**WRITTEN PROBLEM**
Write out the following lines exactly as they appear, leaving out the pictures.

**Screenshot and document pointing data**
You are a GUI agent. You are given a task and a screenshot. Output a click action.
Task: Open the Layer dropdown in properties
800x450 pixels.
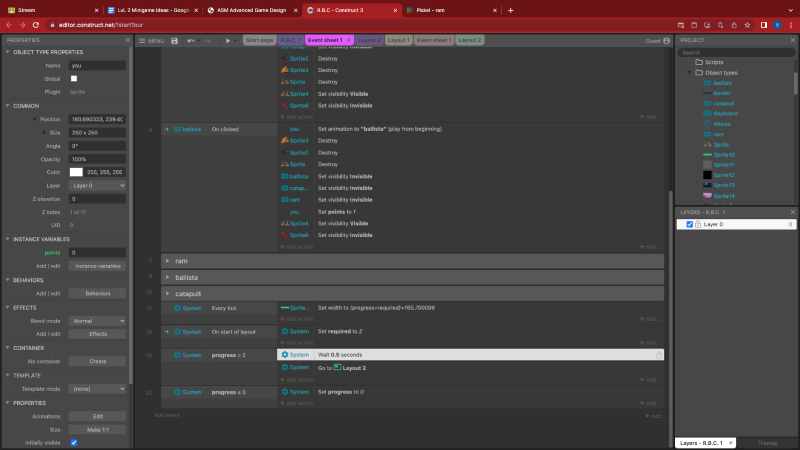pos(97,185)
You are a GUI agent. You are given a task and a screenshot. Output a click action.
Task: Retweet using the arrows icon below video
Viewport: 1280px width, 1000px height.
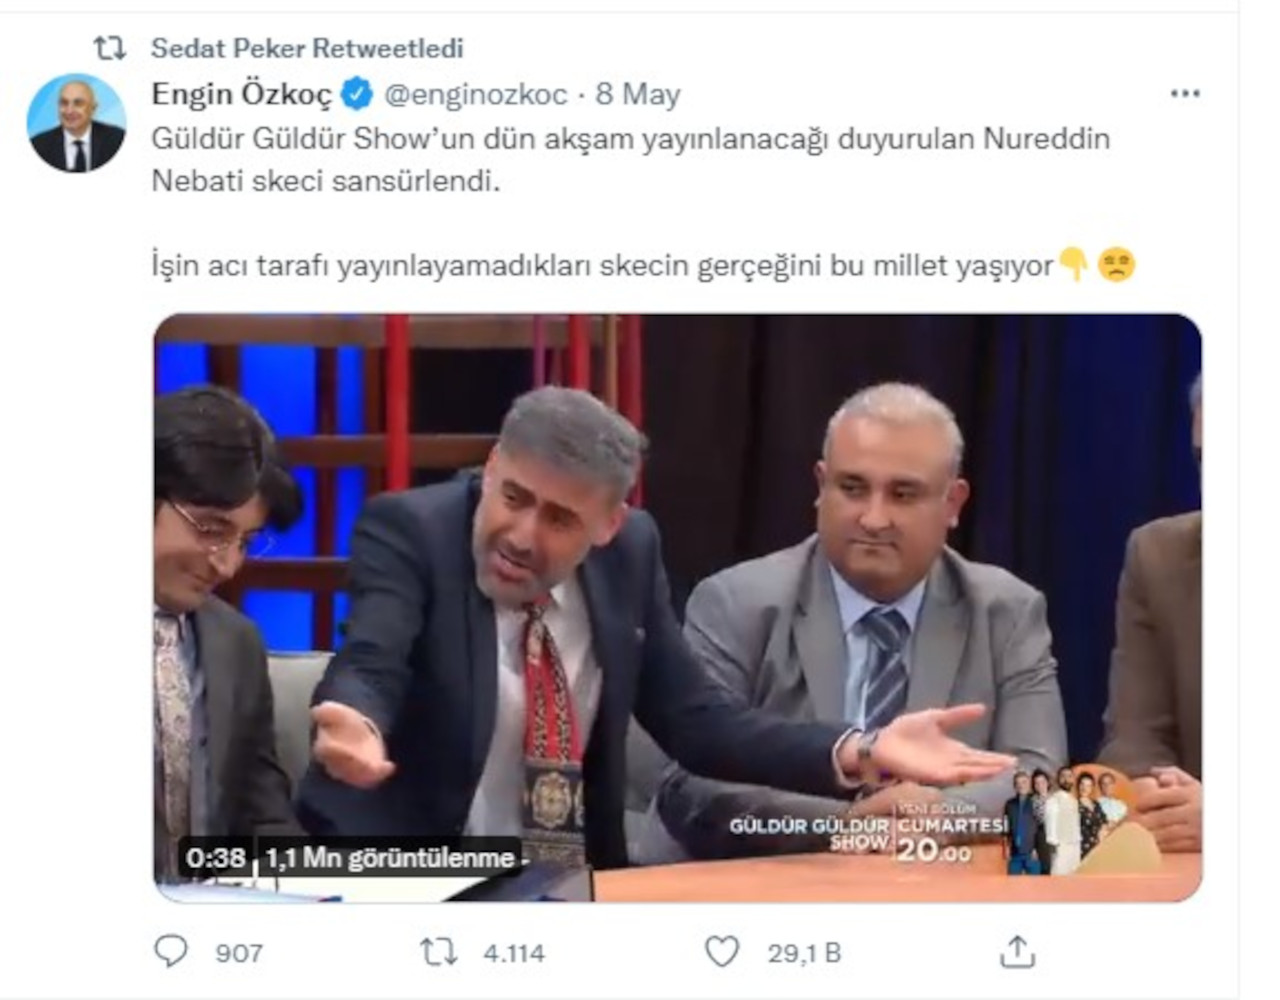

**FINAL RESULT**
You are a GUI agent. You are given a task and a screenshot. Output a click action.
Task: Open the Layer dropdown in properties
800x450 pixels.
pos(97,185)
You are a GUI agent. You are given a task and a screenshot. Output a click action.
Task: Retweet using the arrows icon below video
Viewport: 1280px width, 1000px height.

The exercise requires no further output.